*** Opening Excerpted records ***
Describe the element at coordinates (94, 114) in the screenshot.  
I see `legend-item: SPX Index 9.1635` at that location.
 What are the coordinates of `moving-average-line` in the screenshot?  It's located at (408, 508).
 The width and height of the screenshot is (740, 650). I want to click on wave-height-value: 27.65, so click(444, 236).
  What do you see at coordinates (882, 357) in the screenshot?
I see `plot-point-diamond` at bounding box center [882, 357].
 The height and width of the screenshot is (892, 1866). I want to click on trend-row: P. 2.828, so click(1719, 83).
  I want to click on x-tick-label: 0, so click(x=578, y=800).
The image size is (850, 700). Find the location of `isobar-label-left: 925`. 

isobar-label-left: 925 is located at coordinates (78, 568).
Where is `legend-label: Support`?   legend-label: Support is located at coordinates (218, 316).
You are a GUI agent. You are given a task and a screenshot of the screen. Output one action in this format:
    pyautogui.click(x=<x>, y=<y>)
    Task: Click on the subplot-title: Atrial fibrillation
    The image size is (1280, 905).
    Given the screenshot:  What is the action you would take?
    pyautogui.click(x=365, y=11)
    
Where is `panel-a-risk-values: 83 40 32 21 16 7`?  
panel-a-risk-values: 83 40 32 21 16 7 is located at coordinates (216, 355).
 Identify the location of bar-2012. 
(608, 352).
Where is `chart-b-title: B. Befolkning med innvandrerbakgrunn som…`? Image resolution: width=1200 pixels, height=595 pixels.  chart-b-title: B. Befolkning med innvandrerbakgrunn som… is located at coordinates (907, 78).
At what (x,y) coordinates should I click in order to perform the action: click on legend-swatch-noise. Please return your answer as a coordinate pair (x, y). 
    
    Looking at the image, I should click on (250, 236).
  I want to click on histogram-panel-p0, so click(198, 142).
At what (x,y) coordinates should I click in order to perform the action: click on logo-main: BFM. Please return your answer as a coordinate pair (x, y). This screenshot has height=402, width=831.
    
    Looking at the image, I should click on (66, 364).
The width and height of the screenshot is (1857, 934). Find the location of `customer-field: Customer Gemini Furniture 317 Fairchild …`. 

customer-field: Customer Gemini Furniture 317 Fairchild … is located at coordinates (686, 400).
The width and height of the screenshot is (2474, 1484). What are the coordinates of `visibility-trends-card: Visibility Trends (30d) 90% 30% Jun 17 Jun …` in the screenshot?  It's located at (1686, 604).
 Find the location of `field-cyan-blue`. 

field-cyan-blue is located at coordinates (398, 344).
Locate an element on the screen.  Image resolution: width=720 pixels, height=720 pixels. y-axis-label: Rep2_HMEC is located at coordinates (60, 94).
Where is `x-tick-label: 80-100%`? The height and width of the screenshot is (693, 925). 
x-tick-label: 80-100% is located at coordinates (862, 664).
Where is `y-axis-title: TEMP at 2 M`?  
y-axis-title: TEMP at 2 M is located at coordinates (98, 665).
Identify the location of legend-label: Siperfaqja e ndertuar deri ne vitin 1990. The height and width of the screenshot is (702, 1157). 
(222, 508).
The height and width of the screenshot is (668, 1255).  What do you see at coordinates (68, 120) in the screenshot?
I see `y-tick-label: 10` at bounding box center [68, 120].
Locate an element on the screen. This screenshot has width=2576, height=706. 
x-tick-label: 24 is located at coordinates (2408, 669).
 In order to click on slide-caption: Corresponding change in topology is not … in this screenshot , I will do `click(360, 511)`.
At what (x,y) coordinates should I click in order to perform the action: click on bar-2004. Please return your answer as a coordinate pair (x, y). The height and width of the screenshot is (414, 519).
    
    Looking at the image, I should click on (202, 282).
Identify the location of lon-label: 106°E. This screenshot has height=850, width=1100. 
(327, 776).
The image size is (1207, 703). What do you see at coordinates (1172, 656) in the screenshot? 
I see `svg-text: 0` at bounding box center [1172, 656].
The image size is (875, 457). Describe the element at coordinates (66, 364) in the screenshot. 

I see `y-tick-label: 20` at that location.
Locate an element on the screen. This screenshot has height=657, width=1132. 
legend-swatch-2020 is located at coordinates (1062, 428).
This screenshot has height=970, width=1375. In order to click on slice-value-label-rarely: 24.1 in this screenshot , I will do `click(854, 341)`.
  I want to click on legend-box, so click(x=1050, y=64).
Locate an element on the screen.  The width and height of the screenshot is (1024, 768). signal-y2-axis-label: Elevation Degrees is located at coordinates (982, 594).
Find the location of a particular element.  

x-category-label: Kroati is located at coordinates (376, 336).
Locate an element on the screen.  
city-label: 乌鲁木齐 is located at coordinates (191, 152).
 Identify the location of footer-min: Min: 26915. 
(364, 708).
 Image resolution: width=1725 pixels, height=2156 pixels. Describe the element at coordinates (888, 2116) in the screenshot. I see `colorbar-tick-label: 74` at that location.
*** Closing Excerpted records ***
Rewrite the rows in the part that opens with the line containing "click on legend-swatch-noise." and closes with the line containing "x-tick-label: 24 is", substituting "Where can I find" for "Where is" and leaving everything else unchanged.

At what (x,y) coordinates should I click in order to perform the action: click on legend-swatch-noise. Please return your answer as a coordinate pair (x, y). 
    
    Looking at the image, I should click on (250, 236).
  I want to click on histogram-panel-p0, so click(198, 142).
At what (x,y) coordinates should I click in order to perform the action: click on logo-main: BFM. Please return your answer as a coordinate pair (x, y). This screenshot has height=402, width=831.
    
    Looking at the image, I should click on (66, 364).
The width and height of the screenshot is (1857, 934). Find the location of `customer-field: Customer Gemini Furniture 317 Fairchild …`. 

customer-field: Customer Gemini Furniture 317 Fairchild … is located at coordinates (686, 400).
The width and height of the screenshot is (2474, 1484). What are the coordinates of `visibility-trends-card: Visibility Trends (30d) 90% 30% Jun 17 Jun …` in the screenshot?  It's located at (1686, 604).
 Find the location of `field-cyan-blue`. 

field-cyan-blue is located at coordinates (398, 344).
Locate an element on the screen.  Image resolution: width=720 pixels, height=720 pixels. y-axis-label: Rep2_HMEC is located at coordinates (60, 94).
Where can I find `x-tick-label: 80-100%`? The height and width of the screenshot is (693, 925). 
x-tick-label: 80-100% is located at coordinates (862, 664).
Where can I find `y-axis-title: TEMP at 2 M`?  
y-axis-title: TEMP at 2 M is located at coordinates (98, 665).
Identify the location of legend-label: Siperfaqja e ndertuar deri ne vitin 1990. The height and width of the screenshot is (702, 1157). 
(222, 508).
The height and width of the screenshot is (668, 1255).  What do you see at coordinates (68, 120) in the screenshot?
I see `y-tick-label: 10` at bounding box center [68, 120].
Locate an element on the screen. This screenshot has width=2576, height=706. 
x-tick-label: 24 is located at coordinates (2408, 669).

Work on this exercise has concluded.